*inhale. exhale. inhale.exhale*
So I'm sitting here with a cup of tea, a slice of toast with peanut butter and a cup of vanilla yogurt with honey, and i think its time for some personal reflection.
Sometimes, its just not meant to be when it concerns two people. When it's just you and your materialistic targets, it always possible. But when you try and the other person shunts, then its not your fault right? I like to try. But sometimes its me trying that's a bit awkward. But that's me. I'm not being fake. I'm not being someone else. I'm being me. Basic point is that I know we got to do what we want and should but i also know that it works both ways. And I shouldn't beat myself up about it.

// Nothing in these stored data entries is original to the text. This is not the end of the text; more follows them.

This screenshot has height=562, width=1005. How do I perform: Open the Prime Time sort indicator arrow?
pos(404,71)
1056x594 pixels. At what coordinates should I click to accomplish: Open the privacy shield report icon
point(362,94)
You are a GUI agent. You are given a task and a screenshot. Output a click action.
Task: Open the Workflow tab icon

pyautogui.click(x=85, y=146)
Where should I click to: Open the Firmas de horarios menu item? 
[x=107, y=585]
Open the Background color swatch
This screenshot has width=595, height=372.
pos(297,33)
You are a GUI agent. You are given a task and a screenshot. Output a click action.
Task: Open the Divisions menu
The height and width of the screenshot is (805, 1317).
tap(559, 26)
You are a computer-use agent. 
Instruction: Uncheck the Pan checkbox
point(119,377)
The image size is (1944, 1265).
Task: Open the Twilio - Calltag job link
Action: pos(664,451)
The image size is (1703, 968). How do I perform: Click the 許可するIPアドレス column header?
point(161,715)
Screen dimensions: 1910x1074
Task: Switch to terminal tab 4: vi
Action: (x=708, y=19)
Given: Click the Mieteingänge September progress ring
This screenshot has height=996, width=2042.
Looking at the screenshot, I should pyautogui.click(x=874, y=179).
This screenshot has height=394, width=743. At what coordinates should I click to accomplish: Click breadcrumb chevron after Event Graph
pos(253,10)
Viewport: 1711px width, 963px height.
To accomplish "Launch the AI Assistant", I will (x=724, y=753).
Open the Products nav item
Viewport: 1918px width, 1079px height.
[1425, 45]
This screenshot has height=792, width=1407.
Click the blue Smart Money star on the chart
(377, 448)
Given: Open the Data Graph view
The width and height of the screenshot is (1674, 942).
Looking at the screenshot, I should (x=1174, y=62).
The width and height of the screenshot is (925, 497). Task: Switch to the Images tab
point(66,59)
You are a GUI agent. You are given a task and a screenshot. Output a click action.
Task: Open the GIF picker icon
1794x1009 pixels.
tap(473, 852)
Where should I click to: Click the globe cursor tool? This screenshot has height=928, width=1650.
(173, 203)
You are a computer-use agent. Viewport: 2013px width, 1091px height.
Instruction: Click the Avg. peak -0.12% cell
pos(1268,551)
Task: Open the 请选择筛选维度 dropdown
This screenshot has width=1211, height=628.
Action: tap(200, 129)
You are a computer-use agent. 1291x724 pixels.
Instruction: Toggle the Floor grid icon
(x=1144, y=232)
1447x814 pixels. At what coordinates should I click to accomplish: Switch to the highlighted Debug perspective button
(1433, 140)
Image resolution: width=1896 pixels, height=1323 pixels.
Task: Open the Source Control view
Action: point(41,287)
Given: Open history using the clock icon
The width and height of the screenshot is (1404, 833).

I used to think maybe you love me, I know that it's true
And I don't wanna spend all of my life just waiting for you
Okay, maybe you don't love me. But i used to think that you thought of me as a friend.
I'm not going to beat myself up about it and im still going to be a friend. If you don't like it you can just say it to my face of even stuff it up your nose. I'm not going to let myself get bothered.
-----------------------------------------------------------
Anyway, this is turning out to be a long post huh? Well, I'm planning on meeting andrew today but I'm supposed to be home for the starhub guys to come. So ill wait till noon, then call my dad and check and then ill call andrew and see what plans can be made. Sounds like a plan right.